Fatima shook her head, wondering — again — what had happened to her family. There’d been no announcement of their fate on the BBC, just a terrible silence that was somehow far more terrifying than anything else. Anything could have happened to them — the aliens could have killed them, or enslaved them, or simply dumped them in a detention camp outside the city. After the bloody slaughter the aliens had unleashed, few dared to ask them — or to demand that the prisoners be returned to their families. For all she knew, they could have been shipped to Africa and dumped there.

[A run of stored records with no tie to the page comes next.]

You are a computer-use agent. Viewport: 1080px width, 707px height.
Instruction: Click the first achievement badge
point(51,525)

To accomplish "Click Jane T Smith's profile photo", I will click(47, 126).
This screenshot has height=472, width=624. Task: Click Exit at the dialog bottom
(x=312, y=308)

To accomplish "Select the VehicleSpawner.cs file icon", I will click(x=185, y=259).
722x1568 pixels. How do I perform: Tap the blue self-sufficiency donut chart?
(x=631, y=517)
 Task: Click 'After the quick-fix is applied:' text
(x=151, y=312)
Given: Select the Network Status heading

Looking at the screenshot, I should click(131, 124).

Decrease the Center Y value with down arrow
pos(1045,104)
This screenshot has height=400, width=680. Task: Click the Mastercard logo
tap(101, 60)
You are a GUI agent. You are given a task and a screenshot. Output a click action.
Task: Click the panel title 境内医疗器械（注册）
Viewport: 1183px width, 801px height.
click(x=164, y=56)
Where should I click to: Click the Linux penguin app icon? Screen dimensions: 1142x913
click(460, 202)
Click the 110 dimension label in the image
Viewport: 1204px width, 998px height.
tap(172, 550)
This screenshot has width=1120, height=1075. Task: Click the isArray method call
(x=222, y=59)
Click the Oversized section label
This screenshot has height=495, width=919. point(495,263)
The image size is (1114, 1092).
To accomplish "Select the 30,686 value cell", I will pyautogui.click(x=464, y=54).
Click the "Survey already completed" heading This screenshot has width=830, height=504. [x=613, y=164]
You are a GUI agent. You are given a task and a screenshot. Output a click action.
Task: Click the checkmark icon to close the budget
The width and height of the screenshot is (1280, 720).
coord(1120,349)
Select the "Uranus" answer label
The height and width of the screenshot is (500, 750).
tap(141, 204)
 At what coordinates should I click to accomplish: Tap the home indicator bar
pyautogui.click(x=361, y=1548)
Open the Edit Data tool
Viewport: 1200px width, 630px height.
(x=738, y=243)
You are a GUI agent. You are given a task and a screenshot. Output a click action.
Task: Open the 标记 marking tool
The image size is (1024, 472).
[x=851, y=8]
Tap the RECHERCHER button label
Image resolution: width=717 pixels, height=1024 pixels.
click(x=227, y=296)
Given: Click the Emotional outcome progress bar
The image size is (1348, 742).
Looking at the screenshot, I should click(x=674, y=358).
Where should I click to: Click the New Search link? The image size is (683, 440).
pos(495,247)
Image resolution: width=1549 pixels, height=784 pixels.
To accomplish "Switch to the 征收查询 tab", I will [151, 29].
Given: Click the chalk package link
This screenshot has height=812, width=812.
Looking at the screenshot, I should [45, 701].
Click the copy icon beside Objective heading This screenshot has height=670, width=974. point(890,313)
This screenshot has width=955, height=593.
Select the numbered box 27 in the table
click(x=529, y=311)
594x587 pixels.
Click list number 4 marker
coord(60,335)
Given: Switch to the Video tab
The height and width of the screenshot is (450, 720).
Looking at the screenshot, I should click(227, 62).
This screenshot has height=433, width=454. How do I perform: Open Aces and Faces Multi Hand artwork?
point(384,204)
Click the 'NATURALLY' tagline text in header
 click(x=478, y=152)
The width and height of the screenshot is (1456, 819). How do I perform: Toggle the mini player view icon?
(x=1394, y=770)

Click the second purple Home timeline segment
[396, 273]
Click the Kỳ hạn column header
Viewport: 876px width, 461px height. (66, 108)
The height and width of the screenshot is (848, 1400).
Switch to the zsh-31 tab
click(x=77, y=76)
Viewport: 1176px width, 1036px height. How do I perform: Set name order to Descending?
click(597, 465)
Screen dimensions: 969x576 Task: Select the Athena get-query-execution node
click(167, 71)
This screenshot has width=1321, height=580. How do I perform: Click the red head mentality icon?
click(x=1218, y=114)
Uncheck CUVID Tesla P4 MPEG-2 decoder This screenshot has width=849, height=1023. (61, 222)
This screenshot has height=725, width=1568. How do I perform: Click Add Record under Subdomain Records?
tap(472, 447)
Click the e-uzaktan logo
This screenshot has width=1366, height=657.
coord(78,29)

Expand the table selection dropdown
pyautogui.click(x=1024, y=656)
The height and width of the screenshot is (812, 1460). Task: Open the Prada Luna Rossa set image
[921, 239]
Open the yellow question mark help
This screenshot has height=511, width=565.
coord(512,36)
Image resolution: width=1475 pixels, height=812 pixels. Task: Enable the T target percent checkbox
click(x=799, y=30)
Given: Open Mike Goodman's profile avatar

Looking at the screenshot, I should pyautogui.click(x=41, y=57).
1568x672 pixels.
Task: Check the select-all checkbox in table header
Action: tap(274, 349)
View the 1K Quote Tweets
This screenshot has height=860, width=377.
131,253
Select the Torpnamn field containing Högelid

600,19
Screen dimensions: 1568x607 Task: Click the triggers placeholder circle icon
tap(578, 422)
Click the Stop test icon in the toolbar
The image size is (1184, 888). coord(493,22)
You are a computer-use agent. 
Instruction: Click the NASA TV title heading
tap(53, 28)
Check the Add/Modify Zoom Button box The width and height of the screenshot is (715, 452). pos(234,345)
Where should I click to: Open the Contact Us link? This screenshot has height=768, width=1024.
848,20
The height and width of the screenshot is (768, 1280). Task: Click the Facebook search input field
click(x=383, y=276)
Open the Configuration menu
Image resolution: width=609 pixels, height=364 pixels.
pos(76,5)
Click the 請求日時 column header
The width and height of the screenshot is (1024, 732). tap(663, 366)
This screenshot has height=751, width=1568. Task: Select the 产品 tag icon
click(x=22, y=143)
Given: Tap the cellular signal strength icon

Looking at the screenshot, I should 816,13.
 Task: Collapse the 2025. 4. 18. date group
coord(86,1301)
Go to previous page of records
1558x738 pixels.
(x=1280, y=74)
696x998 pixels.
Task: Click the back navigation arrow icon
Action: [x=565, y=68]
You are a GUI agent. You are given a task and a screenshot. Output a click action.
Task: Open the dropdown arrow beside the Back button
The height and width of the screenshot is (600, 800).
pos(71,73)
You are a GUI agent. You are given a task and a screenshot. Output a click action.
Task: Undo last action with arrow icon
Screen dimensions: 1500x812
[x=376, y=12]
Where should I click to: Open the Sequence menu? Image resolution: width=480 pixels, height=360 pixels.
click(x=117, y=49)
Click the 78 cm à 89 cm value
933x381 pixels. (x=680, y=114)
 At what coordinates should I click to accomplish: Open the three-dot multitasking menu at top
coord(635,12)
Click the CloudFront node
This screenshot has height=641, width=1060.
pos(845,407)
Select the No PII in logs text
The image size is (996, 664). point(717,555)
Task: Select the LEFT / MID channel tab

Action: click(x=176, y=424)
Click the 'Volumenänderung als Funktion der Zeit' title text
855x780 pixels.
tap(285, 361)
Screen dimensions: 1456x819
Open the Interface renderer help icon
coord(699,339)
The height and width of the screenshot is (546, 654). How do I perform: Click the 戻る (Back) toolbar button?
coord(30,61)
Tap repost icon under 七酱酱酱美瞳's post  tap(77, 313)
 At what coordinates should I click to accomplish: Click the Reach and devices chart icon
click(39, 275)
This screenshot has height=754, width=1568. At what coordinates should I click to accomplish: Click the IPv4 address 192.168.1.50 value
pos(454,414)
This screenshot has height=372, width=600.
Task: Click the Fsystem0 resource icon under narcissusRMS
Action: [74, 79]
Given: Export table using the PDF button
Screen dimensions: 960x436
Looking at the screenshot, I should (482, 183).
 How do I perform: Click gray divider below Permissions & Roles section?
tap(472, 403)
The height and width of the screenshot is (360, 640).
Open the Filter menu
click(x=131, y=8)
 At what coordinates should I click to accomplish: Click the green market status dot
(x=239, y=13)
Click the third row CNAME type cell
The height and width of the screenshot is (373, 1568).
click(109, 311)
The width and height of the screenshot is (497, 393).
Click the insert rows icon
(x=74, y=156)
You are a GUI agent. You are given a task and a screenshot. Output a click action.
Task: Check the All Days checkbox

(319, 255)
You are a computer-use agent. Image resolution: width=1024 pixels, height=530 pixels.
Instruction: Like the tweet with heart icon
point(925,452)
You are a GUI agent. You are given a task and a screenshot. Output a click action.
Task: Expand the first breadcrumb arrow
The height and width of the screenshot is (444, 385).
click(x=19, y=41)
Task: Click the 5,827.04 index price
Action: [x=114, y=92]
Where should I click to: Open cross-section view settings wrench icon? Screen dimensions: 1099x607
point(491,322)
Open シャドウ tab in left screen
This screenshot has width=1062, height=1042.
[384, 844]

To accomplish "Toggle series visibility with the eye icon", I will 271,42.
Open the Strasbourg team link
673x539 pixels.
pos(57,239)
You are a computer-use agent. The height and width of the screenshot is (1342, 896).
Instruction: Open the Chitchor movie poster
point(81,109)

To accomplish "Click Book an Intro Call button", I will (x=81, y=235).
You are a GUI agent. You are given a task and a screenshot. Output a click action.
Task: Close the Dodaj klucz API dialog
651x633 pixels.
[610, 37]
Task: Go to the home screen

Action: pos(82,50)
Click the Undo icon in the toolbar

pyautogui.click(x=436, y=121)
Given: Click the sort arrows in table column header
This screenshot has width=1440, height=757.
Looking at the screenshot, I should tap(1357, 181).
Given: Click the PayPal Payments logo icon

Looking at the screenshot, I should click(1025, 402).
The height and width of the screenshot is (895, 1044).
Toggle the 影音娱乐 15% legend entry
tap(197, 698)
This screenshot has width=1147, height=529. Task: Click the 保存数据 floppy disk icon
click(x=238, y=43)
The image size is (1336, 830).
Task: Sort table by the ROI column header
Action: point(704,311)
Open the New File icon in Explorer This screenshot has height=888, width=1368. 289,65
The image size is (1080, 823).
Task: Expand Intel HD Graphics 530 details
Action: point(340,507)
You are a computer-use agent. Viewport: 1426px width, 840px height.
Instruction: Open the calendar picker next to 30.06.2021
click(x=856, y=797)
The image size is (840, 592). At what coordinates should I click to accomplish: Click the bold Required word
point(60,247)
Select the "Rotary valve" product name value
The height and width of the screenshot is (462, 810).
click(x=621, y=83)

The only thing keeping her from crying was the knowledge that her patients needed her — for all the good she could do for them. She had to watch many of them die because she didn’t have the equipment to save them — and as they died, a little of herself died as well. If they hadn’t needed her, she would have volunteered to drive the next truck loaded with explosives into the alien base. And that would be the end of her.

“Hey,” a soft voice said, “are you all right?”

Fatima glanced up to see Lucas, a young man who’d been serving the resistance as a runner, ever since his family had been caught up in the invasion and killed. He’d wanted to join the fighters, but his knowledge of the area made him far more useful as a runner. Or so he’d been told. Privately, Fatima suspected that Lucas wouldn’t have made a good fighter. He only wanted to hurt the aliens and didn’t care if he got hurt himself.

And he was attracted to her. She found him attractive too, and attentive, but how could she afford more emotional ties with anyone? Her family was gone, perhaps dead… anyone else she invited into her heart might go the same way. She didn’t dare take the chance.

“Just tired,” she said, pulling herself to her feet. She should have a rest, but there was no way she could sleep long enough for it to do her any good. “And yourself?”

“I got told to bring you a warning,” Lucas said. “The aliens did a sweep through a few blocks a mile or so away. They may have caught someone who knows about this place.”

Fatima swallowed a curse. Her stepmother would have slapped her if she’d realised that Fatima even knew such a word. The aliens had the services of the police — and the police knew how to get suspects to talk and implicate more people. If they knew who they’d bagged, they might uncover the makeshift medical centre. Abdul had made it clear that no one — even himself — was to know everything, but the aliens might uncover more than one cell if they managed to capture the medical centre.